Not many people disagree with Newin Chidchob, especially up in Buriram and especially if you are a United fan. Why would you? This is a man who is personally responsible for the club being what it is today: the leading power in Southeast Asia.
This is a club that has done what few other regional teams – at domestic or international level – have done in the modern era. Buriram have become a continental force.
They do not just compete in the Asian Champions League, they are capable of getting to the latter stages. Ever since 2003, when BEC Tero Sasana reached the final of the inaugural tournament, teams from the region have been whipped more often than the bad guy in an Indiana Jones movie. But United are different.

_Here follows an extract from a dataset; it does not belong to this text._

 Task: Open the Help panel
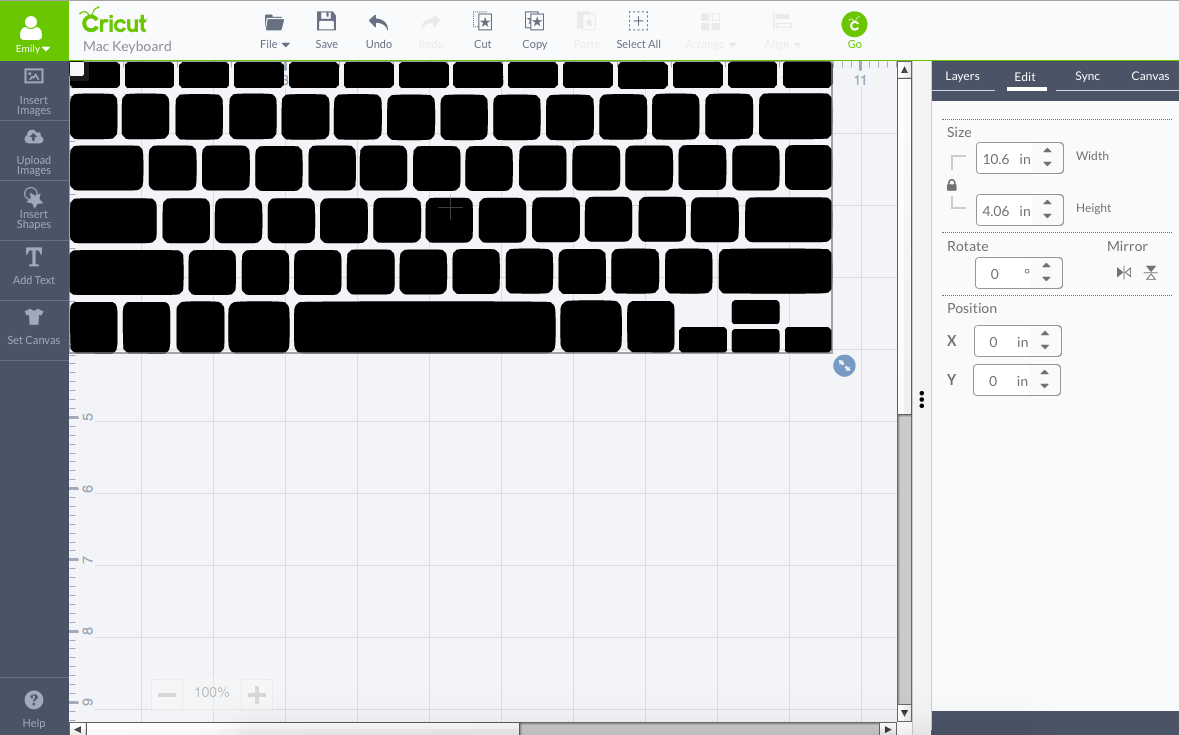34,707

They have shown what is possible. Without Newin, the club would literally not exist as he relocated Provincial Authority Football Club from Ayutthaya in 2010, but that was just the beginning. The investment, the passion, the building of the support and the stadium and all the rest has turned this part of Northeastern Thailand into something significant in football terms.

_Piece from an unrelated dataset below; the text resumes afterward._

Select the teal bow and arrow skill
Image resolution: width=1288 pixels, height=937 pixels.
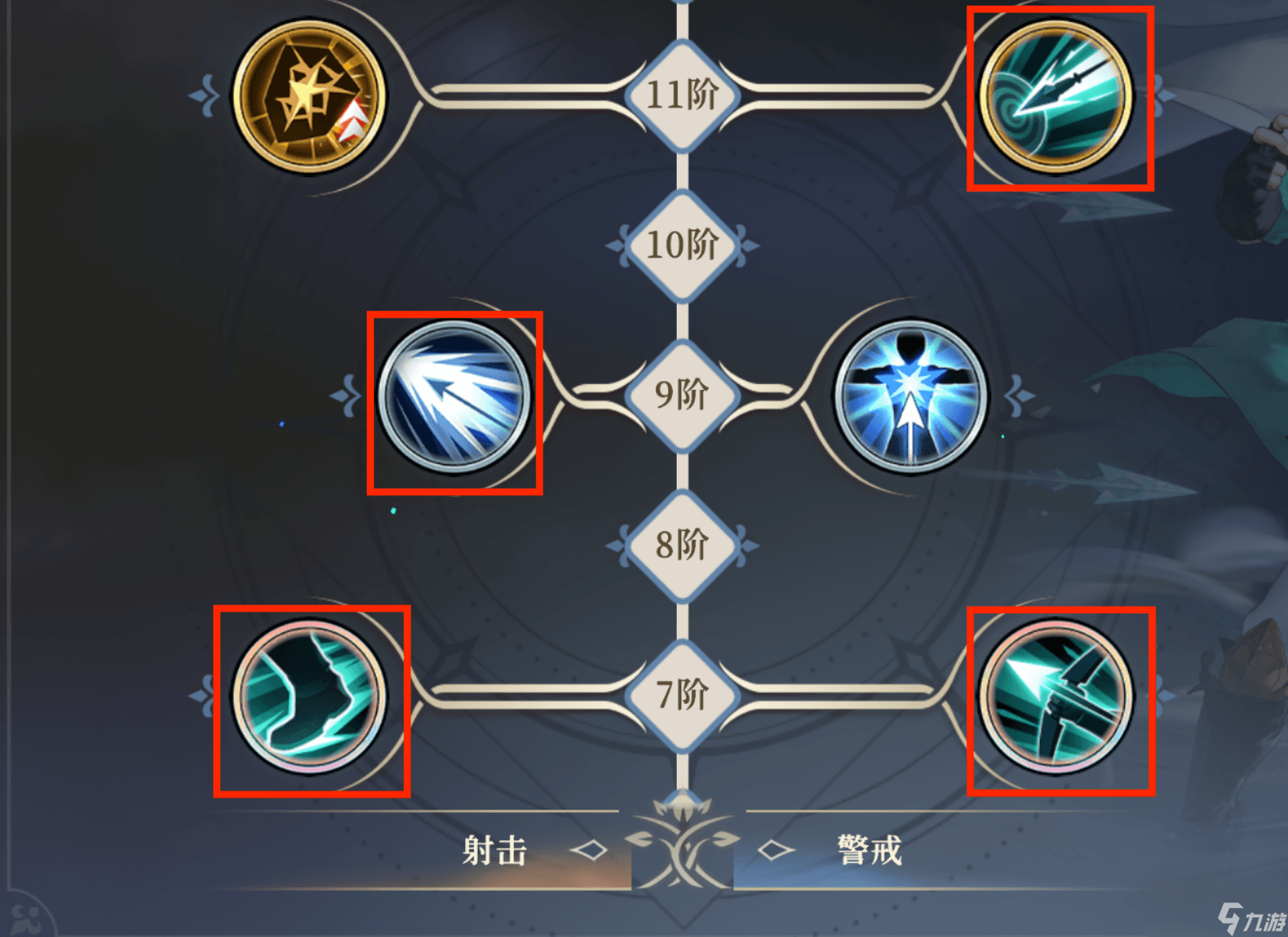1056,697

As impressive as the rise has been, however, it does not mean the owner is always right and there is one aspect at least in which Thaksin Shinwatra's former political ally is mistaken. He is wrong about Theerathon Bunmathan, one of the finest full-backs on the continent.
If the 25-year-old was a striker and not a left-back, agents with more interest in money than welfare (the opposite do exist) would have had the youngster off to Europe for trials, regardless of whether it was the right thing for the player or not.

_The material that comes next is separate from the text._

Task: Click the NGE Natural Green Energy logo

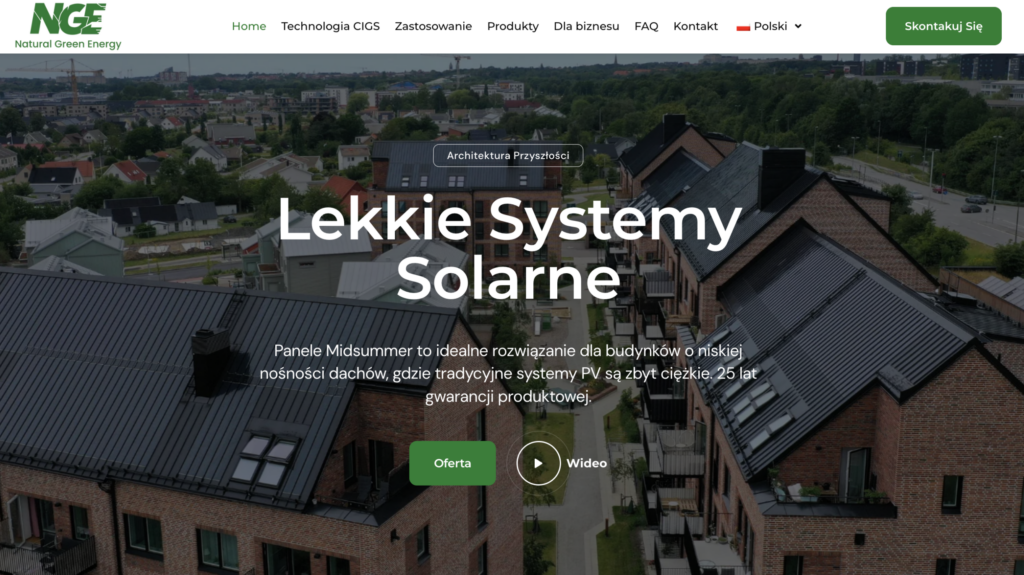Action: [68, 26]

Defenders are not quite as glamorous, even those that have an eye for goal and the sweetest of left foots.
That's OK, Europe is not the only place. Recently Newin admitted that there had been interest from clubs in Japan and South Korea, not exactly a secret. But he also opined that as Buriram were doing well in the Asian Champions League every year, there was no reason to go to East Asia, especially if interested clubs were not in the continental competition.
In a sense, he's right. As a club, Buriram can hold their own against any in Japan and Korea. Earlier this year, the Thais were grouped with former Asian champions Seongnam FC and Gamba Osaka. All three finished on 10 points.
But at this stage in the development of Thai football, going to Japan or Korea is the right thing for Theerathon to do. Ideally he joins a top team and appears in the Asian Champions League on an annual basis. But even if that is not the case, he should still go.
Buriram may be the best in Southeast Asia, but overall standards in Korea and Japan are still higher than in Thailand.
Every week, regardless of the club he joins, Theerathon will be playing against better opposition than he does at home and he won't be playing for a team that is as dominant as his current club. On and off the pitch, a stint in the Lands of the Rising Sun or the Morning Calm would help him grow as a player and a person.
While it would be a good move for the player, it could be a great one for his country. In Southeast Asia, there is much talk of the growth of Thai football, but it has yet to penetrate far outside.
There is a general feeling, sustained by years of underachievement, that players from Thailand, Vietnam, Malaysia et al are just not good enough to play in the best leagues in Asia. Thailand making it to the final round of World Cup qualification and then performing solidly once there will certainly start to change a few perceptions, especially if Buriram continue to do well on the continental stage.
But a few Thai players in the east are also needed. There has to be a first, a pioneer. There has to be a Piyapong Pue-on for the 21st century and that could be Theerathon.
Not only that but Korea and Japan know a good full-back when they see it. At the moment, the Taeguk Warriors have three left-backs that would walk into most Asian teams. There's Park Joo-ho of Borussia Dortmund, Hoffenheim's Kim Jin-su and Hong Chul of Suwon Bluewings. Cha Du-ri and Lee Young-pyo are already legends despite only recently retiring.
Japan have Yuto Nagatomo of Inter Milan, Schalke's Atsuto Uchida, Hiroki Sakai of Hannover 96 and plenty more besides. Become a standout full-back in East Asia and you can play anywhere.
It is time for Thailand's best to start broadening their horizons and there are only two major requirements: it has to be a step up and there has to be regular playing time. Japan and Korea meet the first and, compared to the big leagues of Europe, are much more likely to meet the second too. Someone has to be the flag-bearer and at this moment in time, it is Theerathon.
Go East, young Bunmathan, regardless of what the boss says.